II.
Бывают и теперь анахореты по призванию, которые отрекаются от мира и всех прелестей его и проводят жизнь в молитве и созерцании. Это -- люди особого душевного склада. У них всякое зло вызывает не двигательный акт, который моментально его уничтожает или ставит ему серьезные преграды, а мозговую рефлексию, быть может, также сердечное сокрушение слабого напряжения. Словом, в их душе, не способной быстро воспламеняться, негодовать и бороться, может возникать только легкая внутренняя зыбь, которая тихо волнуется и легко замирает.
Люди такого склада могли бы легко прожить в нашей тюрьме, предаваясь мечтаниям, самоуглублению и затем -- то самобичеванию, то самоуслаждению, в зависимости от достигнутых успехов в укрощении своих зловредных помыслов. Ведь где абсолютно нет никаких новых соблазнов, а старые отодвигаются с каждым часом все дальше и дальше в область забвения, там помыслы легко замирают сами собой, и война с ними становится очень легкой и, конечно, победоносной.
Не такова натура была у громадного большинства из нас. Мы не только не могли и не хотели уходить куда бы то ни было и от житейских зол и от земных соблазнов, а совершенно сознательно приступили к изучению их природных причин с тем, чтобы отыскать путь к их устранению. И не только отыскать и указать эти пути всякому вопрошающему, но и самим проложить их, сделавши первые шаги, которые всегда трудны и не всегда могут быть верными и правильными.
Для людей такой категории, деятельных, рвущихся, энергичных по природе, не могли выдумать наказания более сильного и жестокого, как обречь их на пожизненное бездействие и не дать им даже суррогата живого общественного дела.
Такое дело, конечно, нашлось бы, без всякого ущерба для тюремного режима, в стране, необыкновенно бедной интеллектуальными силами и еще более бедной духом инициативы и предприимчивости. Начиная от простых цифровых работ над сводкой статистического материала и кончая постановкой каких-нибудь микроскопических, физиологических, даже хозяйственных опытов, нашлось бы широкое и разностороннее поле для приложения богатых духовных способностей, которые заключены были пожизненно в Шлиссельбурге и которые обречены на вымирание с чисто дьявольским человеконенавистничеством и зложелательством.

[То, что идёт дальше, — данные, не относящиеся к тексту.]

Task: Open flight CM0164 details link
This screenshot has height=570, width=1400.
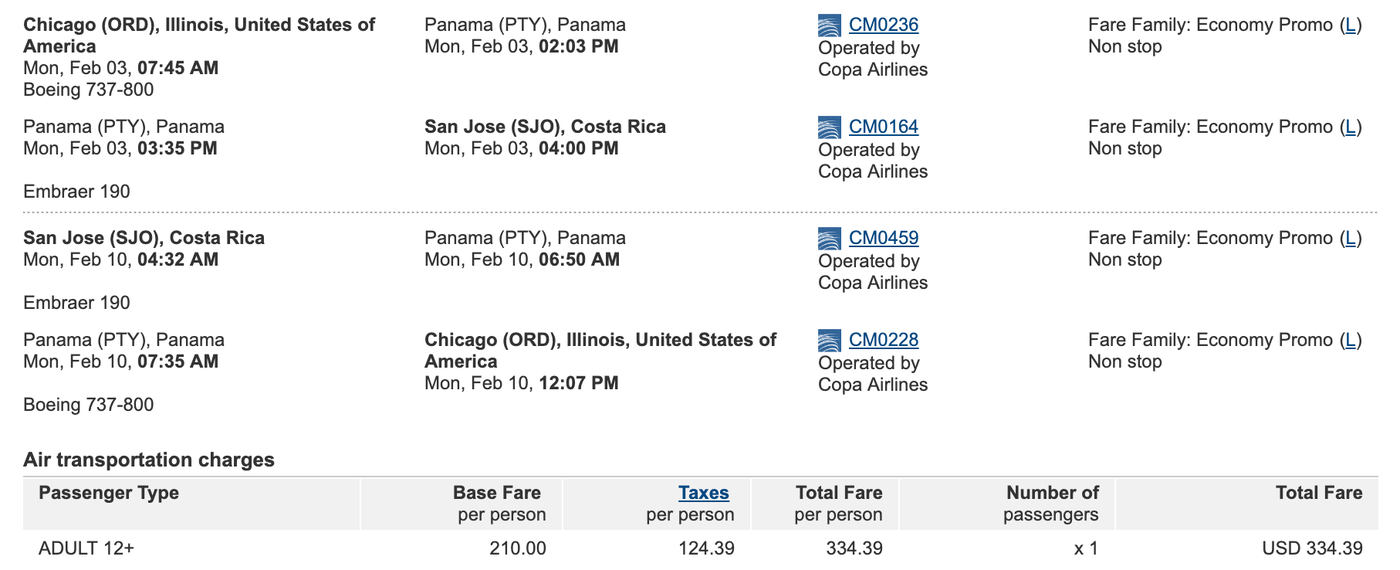Action: tap(883, 127)
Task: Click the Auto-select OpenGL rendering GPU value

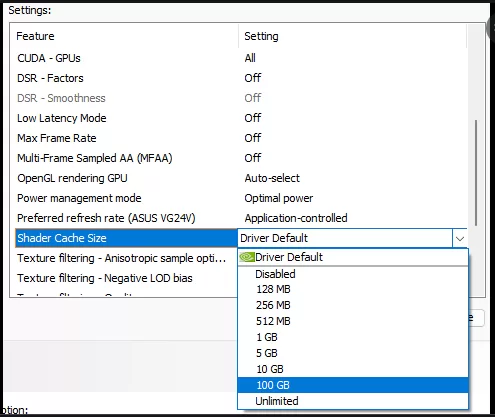Action: point(272,178)
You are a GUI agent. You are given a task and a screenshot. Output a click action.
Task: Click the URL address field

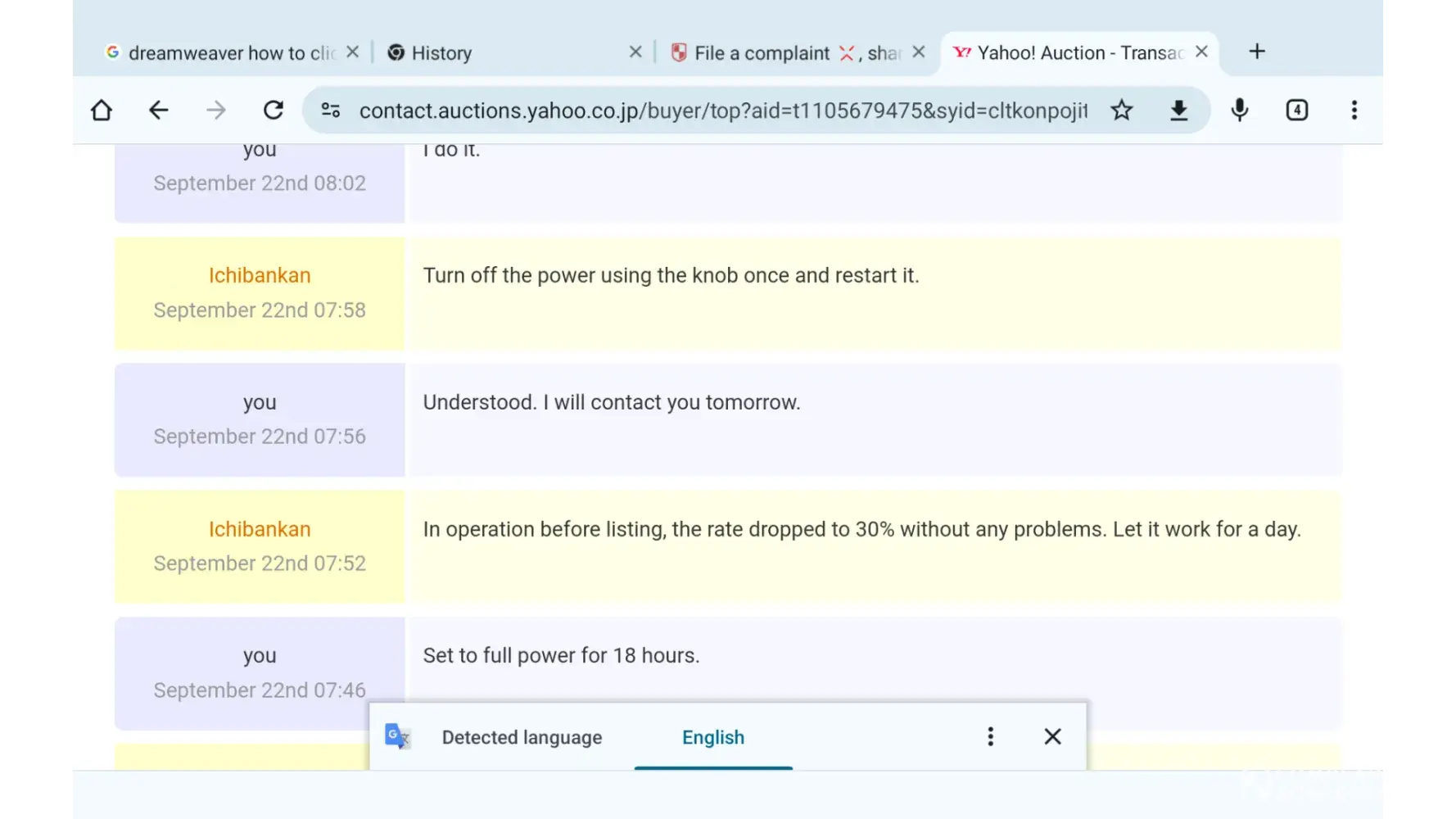point(721,111)
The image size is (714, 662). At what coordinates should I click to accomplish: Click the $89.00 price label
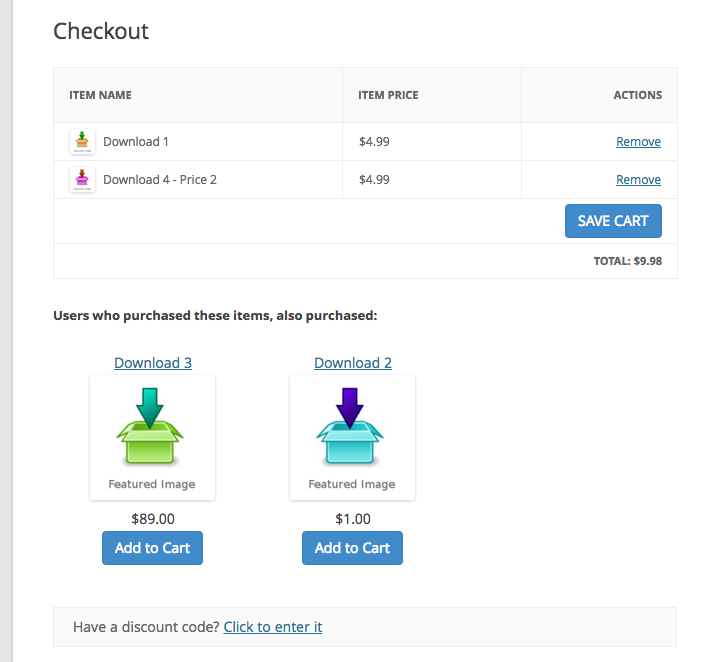153,519
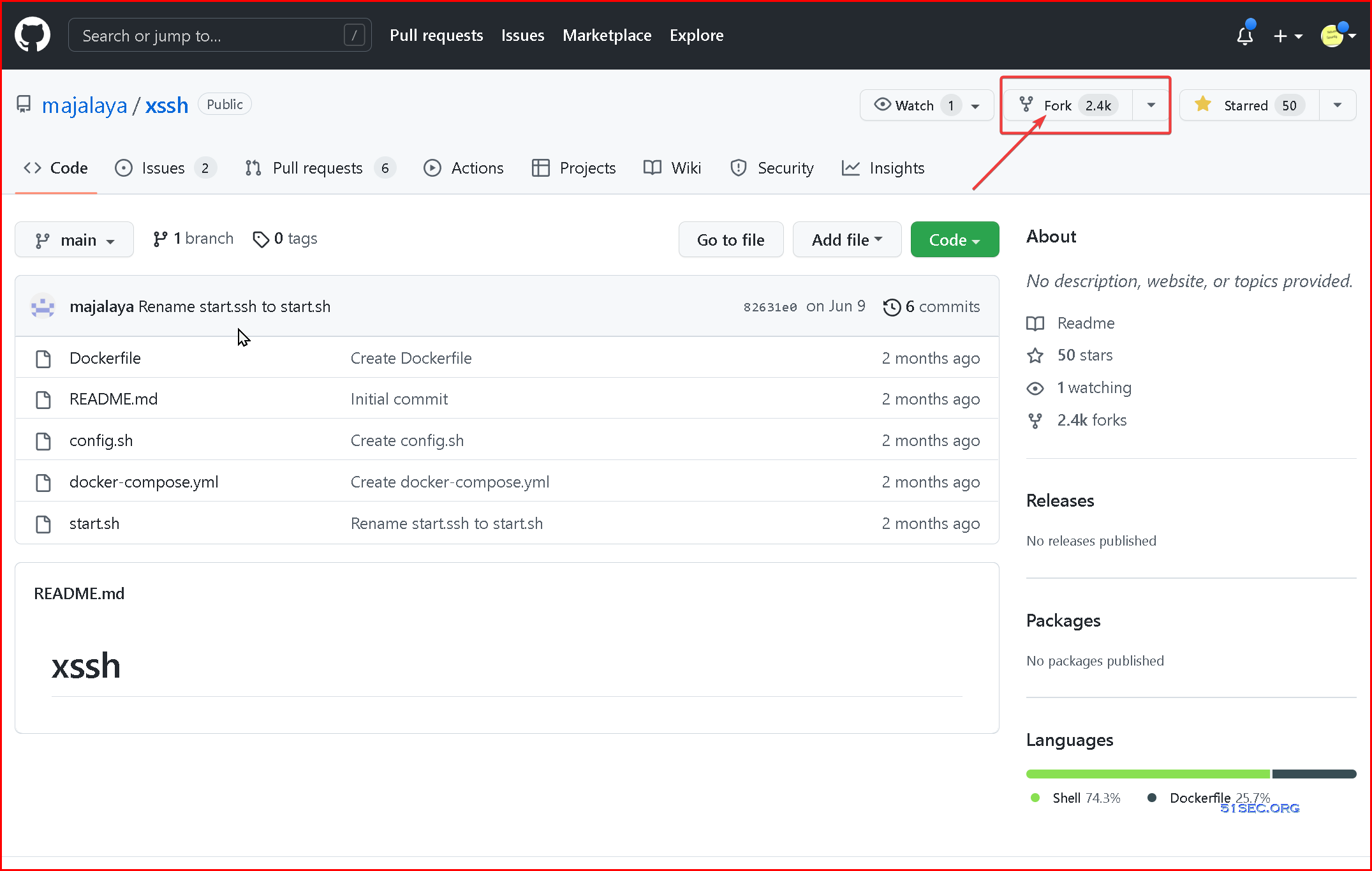
Task: Click the Dockerfile file link
Action: pos(105,357)
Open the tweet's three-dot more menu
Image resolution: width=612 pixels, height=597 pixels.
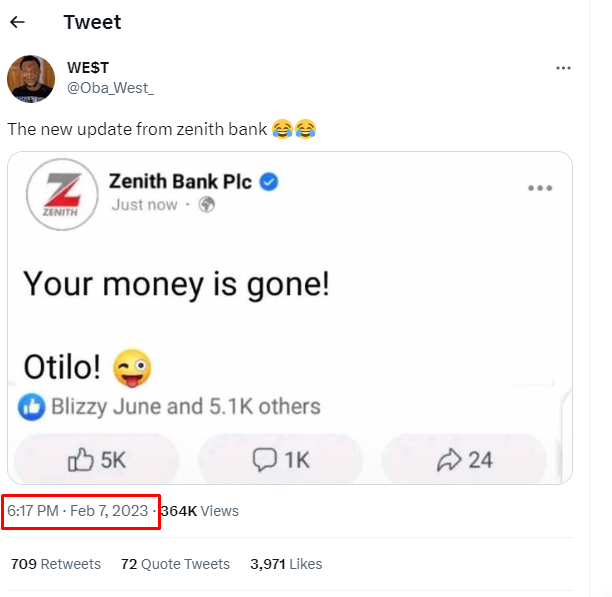pyautogui.click(x=563, y=68)
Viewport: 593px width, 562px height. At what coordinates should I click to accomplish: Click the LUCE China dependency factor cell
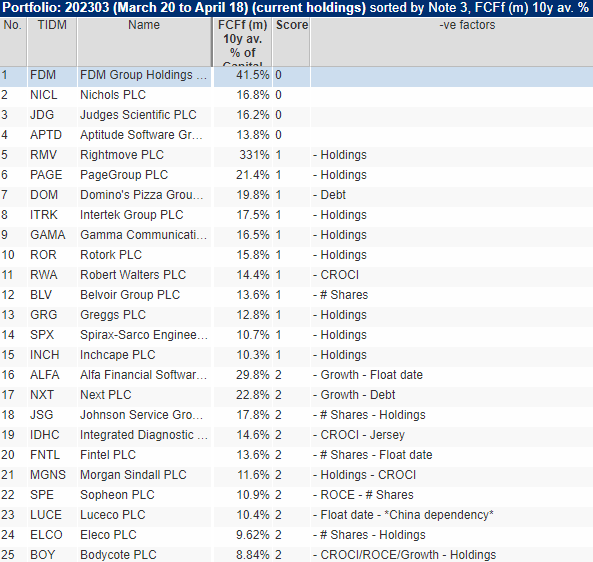click(452, 515)
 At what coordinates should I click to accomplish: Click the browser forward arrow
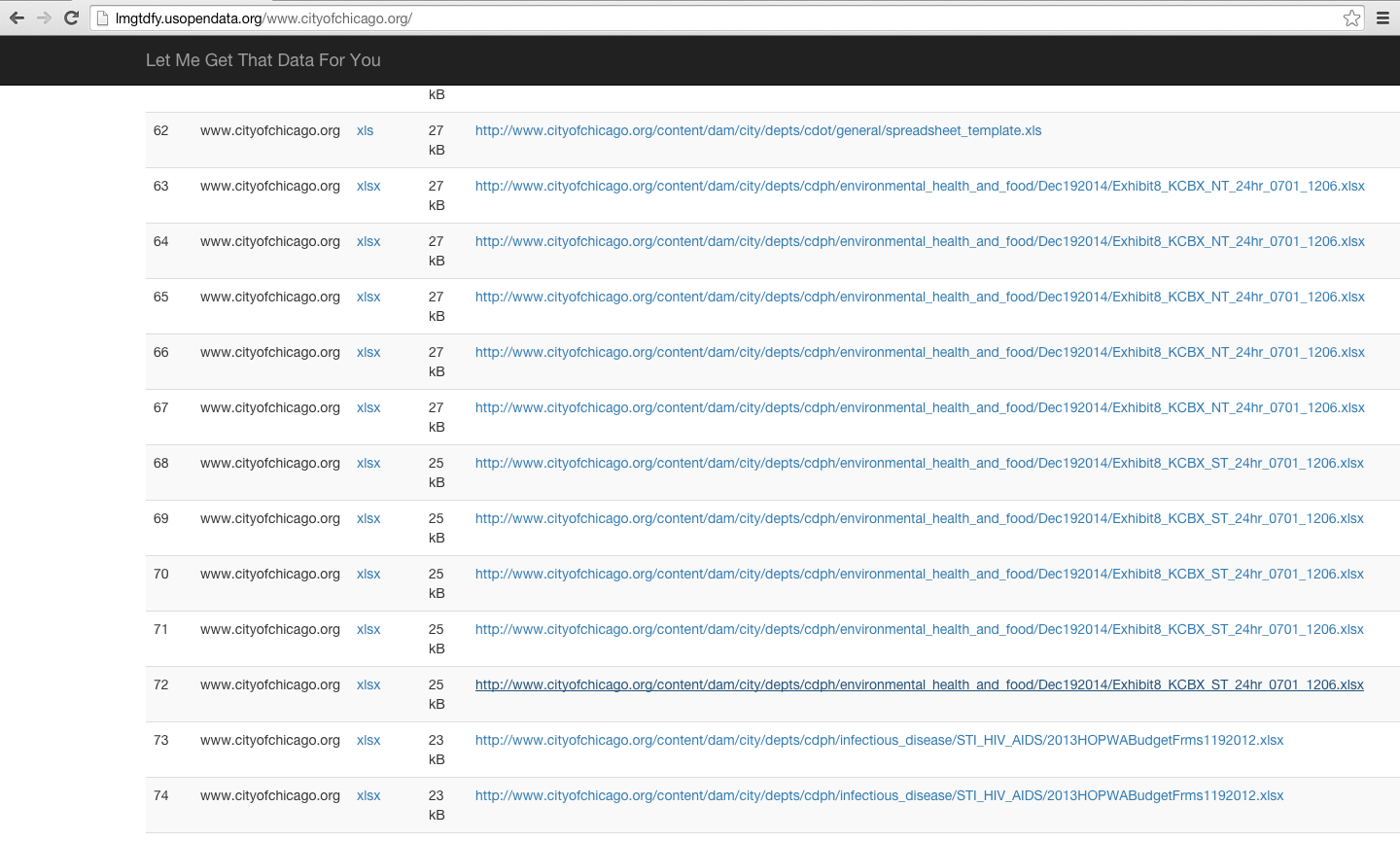44,18
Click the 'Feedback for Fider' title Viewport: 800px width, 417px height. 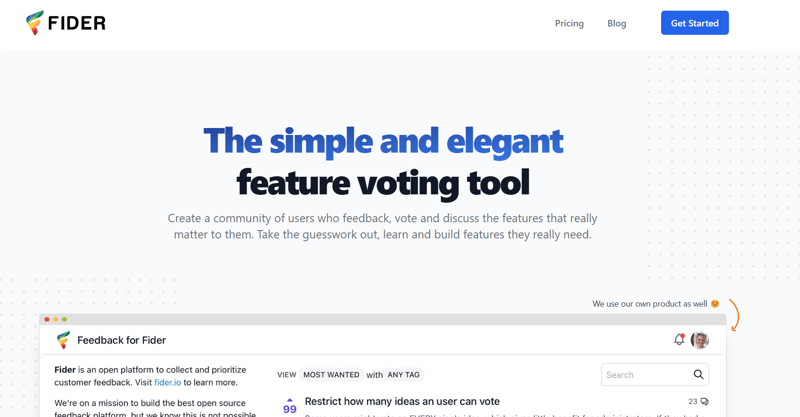121,340
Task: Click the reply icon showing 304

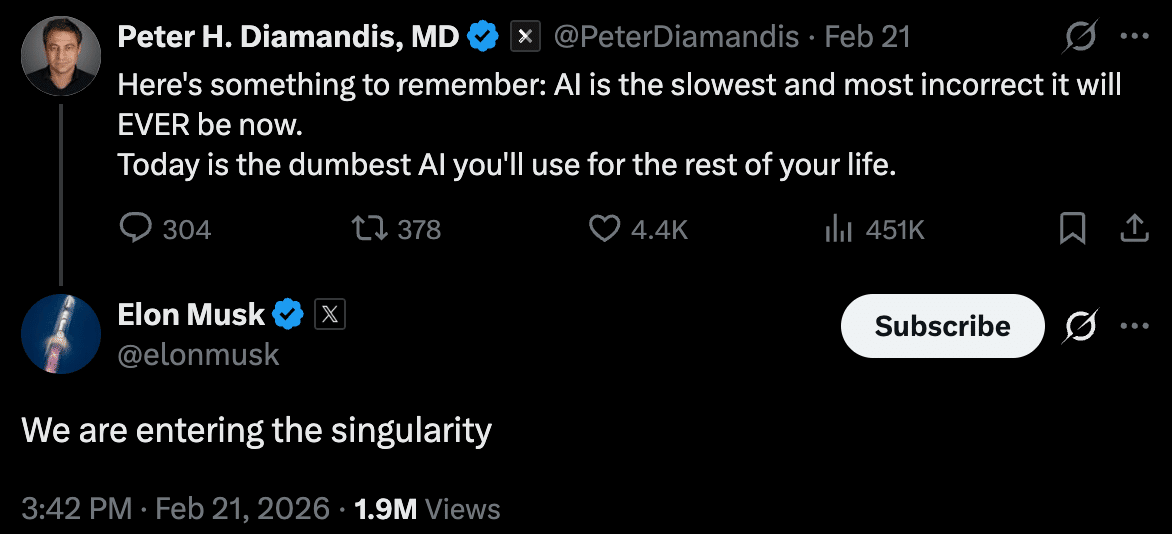Action: (x=135, y=230)
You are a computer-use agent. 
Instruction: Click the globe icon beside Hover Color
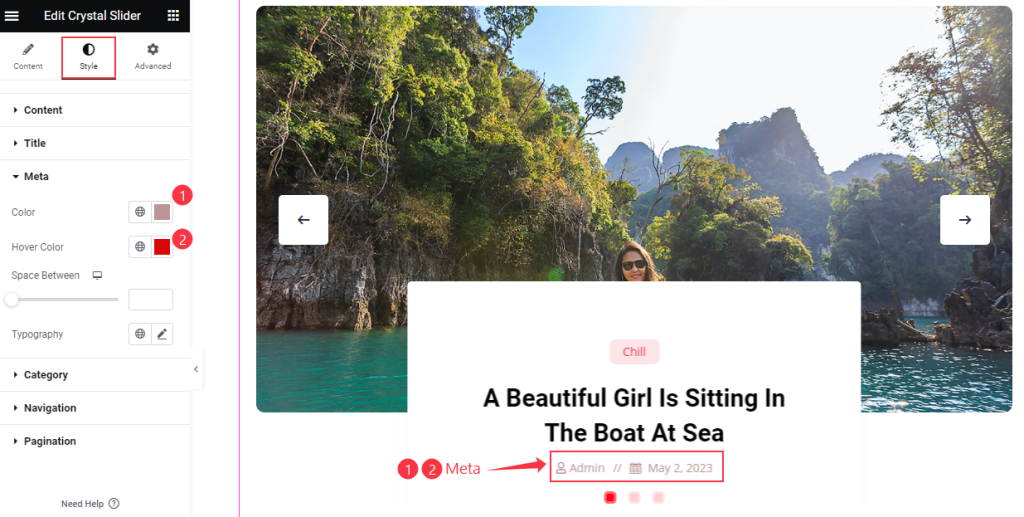(x=140, y=247)
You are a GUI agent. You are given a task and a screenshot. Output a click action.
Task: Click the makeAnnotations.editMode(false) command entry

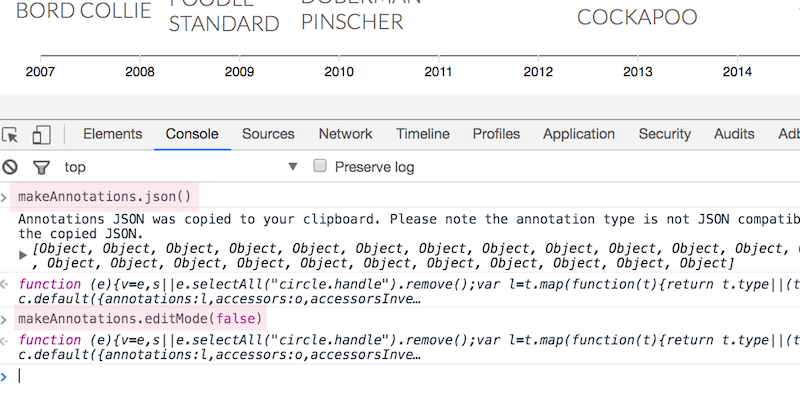click(x=140, y=319)
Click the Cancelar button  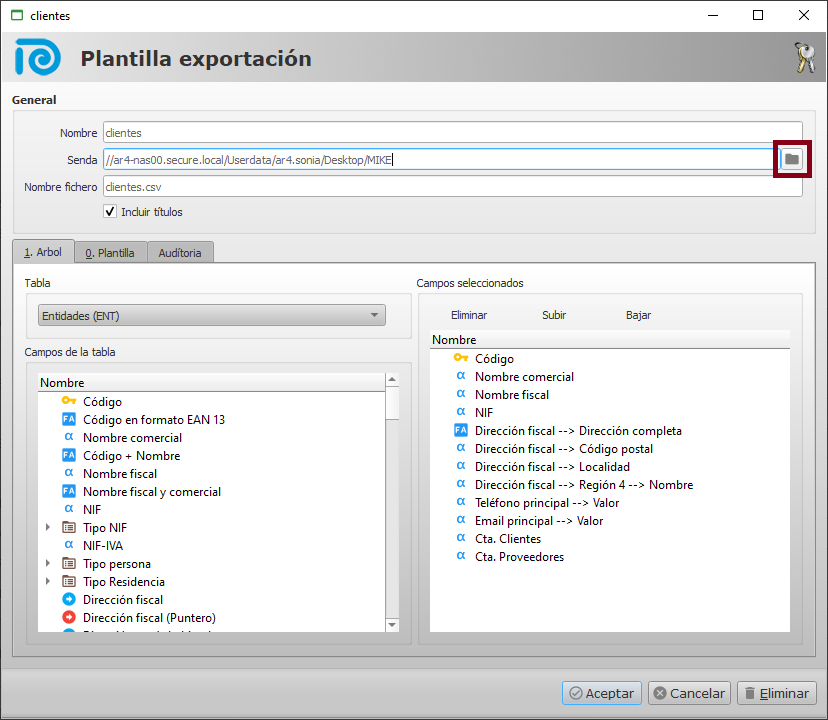coord(689,693)
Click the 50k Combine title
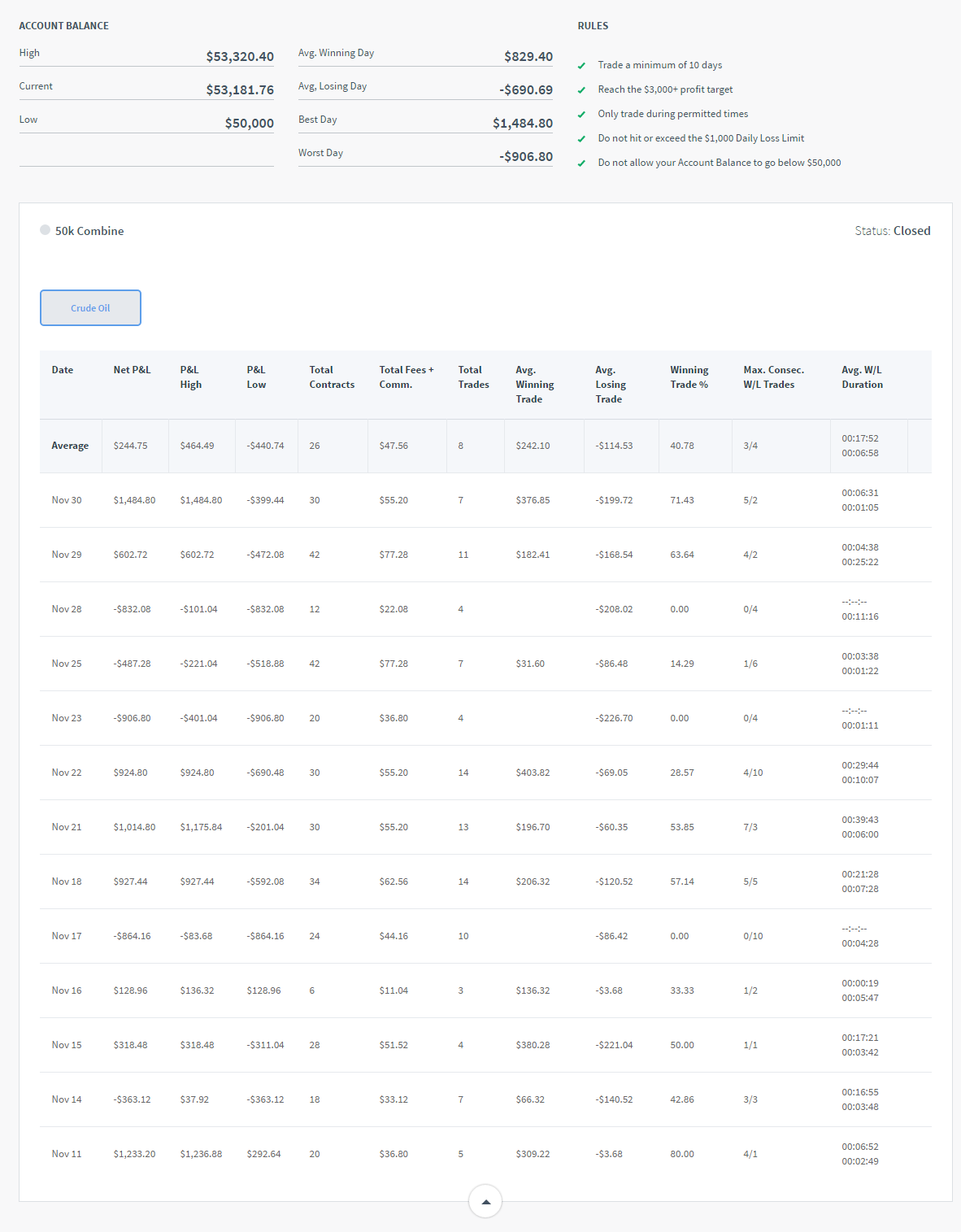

Наши враги окрестили нас врагами народа и, конечно, не могли допустить, чтобы мы сделали что-нибудь полезное для своей родины и тем огласили, что сердце наше бьется любовью к ней и что мы горим постоянным желанием быть для нее полезными хоть как-нибудь и хоть в чем-нибудь. Притом же умы, привыкшие ходить только по рутине, неспособны были допустить, чтобы тюрьма была чем-нибудь другим, кроме фабрики терпения, и чтобы в ней процветало что-нибудь другое, кроме сплошного страдания и непрерывной кары, действующей слепо и без милосердия.